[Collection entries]

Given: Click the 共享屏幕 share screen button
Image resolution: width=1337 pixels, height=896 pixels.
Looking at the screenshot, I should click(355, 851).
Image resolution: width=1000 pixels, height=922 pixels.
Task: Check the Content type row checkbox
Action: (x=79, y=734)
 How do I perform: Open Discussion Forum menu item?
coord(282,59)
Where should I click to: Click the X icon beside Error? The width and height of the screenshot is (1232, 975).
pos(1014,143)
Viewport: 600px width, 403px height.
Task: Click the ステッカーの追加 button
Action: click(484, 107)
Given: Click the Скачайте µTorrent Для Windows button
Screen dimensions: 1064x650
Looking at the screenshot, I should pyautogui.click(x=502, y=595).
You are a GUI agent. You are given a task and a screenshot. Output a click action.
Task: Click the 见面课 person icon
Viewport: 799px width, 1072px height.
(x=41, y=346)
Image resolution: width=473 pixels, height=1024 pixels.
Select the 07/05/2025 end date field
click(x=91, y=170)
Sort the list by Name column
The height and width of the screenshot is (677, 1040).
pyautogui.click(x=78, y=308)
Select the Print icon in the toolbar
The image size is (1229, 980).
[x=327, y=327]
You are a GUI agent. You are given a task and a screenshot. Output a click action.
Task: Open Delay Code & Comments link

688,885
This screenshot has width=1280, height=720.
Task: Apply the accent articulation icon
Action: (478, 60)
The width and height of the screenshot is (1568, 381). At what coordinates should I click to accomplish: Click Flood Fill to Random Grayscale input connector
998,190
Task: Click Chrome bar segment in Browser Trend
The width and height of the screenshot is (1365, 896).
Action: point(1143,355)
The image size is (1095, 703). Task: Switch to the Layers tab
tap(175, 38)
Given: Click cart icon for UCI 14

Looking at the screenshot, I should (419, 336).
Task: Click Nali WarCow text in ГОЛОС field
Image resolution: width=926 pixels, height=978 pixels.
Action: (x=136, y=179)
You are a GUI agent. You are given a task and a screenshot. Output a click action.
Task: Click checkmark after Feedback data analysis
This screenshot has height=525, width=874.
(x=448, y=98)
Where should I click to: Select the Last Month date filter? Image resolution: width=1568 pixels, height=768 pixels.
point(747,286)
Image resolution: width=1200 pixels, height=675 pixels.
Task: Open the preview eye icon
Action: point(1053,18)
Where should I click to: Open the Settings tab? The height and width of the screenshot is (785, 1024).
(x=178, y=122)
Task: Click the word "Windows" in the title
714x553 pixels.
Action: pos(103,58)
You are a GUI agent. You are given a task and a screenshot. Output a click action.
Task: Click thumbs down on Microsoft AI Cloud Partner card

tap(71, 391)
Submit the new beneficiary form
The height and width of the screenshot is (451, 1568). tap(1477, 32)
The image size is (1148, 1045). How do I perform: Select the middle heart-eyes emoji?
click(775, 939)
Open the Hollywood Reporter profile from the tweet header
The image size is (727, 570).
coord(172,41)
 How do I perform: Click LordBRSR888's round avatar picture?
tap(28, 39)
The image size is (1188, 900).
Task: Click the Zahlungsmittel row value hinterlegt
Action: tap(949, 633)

◆ EXERCISE OBJECTIVE
Output the complete set of records word for word.

◆ SOLUTION FOR THIS PROBLEM
Given: Click the 共享屏幕 share screen button
Image resolution: width=1337 pixels, height=896 pixels.
Looking at the screenshot, I should click(355, 851).
Image resolution: width=1000 pixels, height=922 pixels.
Task: Check the Content type row checkbox
Action: (x=79, y=734)
 How do I perform: Open Discussion Forum menu item?
coord(282,59)
Where should I click to: Click the X icon beside Error? The width and height of the screenshot is (1232, 975).
pos(1014,143)
Viewport: 600px width, 403px height.
Task: Click the ステッカーの追加 button
Action: click(484, 107)
Given: Click the Скачайте µTorrent Для Windows button
Screen dimensions: 1064x650
Looking at the screenshot, I should pyautogui.click(x=502, y=595).
You are a GUI agent. You are given a task and a screenshot. Output a click action.
Task: Click the 见面课 person icon
Viewport: 799px width, 1072px height.
(x=41, y=346)
Image resolution: width=473 pixels, height=1024 pixels.
Select the 07/05/2025 end date field
click(x=91, y=170)
Sort the list by Name column
The height and width of the screenshot is (677, 1040).
pyautogui.click(x=78, y=308)
Select the Print icon in the toolbar
The image size is (1229, 980).
[x=327, y=327]
You are a GUI agent. You are given a task and a screenshot. Output a click action.
Task: Open Delay Code & Comments link

688,885
This screenshot has width=1280, height=720.
Task: Apply the accent articulation icon
Action: (478, 60)
The width and height of the screenshot is (1568, 381). At what coordinates should I click to accomplish: Click Flood Fill to Random Grayscale input connector
998,190
Task: Click Chrome bar segment in Browser Trend
The width and height of the screenshot is (1365, 896).
Action: point(1143,355)
The image size is (1095, 703). Task: Switch to the Layers tab
tap(175, 38)
Given: Click cart icon for UCI 14

Looking at the screenshot, I should (419, 336).
Task: Click Nali WarCow text in ГОЛОС field
Image resolution: width=926 pixels, height=978 pixels.
Action: (x=136, y=179)
You are a GUI agent. You are given a task and a screenshot. Output a click action.
Task: Click checkmark after Feedback data analysis
This screenshot has height=525, width=874.
(x=448, y=98)
Where should I click to: Select the Last Month date filter? Image resolution: width=1568 pixels, height=768 pixels.
point(747,286)
Image resolution: width=1200 pixels, height=675 pixels.
Task: Open the preview eye icon
Action: point(1053,18)
Where should I click to: Open the Settings tab? The height and width of the screenshot is (785, 1024).
(x=178, y=122)
Task: Click the word "Windows" in the title
714x553 pixels.
Action: pos(103,58)
You are a GUI agent. You are given a task and a screenshot. Output a click action.
Task: Click thumbs down on Microsoft AI Cloud Partner card

tap(71, 391)
Submit the new beneficiary form
The height and width of the screenshot is (451, 1568). tap(1477, 32)
The image size is (1148, 1045). How do I perform: Select the middle heart-eyes emoji?
click(775, 939)
Open the Hollywood Reporter profile from the tweet header
The image size is (727, 570).
coord(172,41)
 How do I perform: Click LordBRSR888's round avatar picture?
tap(28, 39)
The image size is (1188, 900).
Task: Click the Zahlungsmittel row value hinterlegt
Action: tap(949, 633)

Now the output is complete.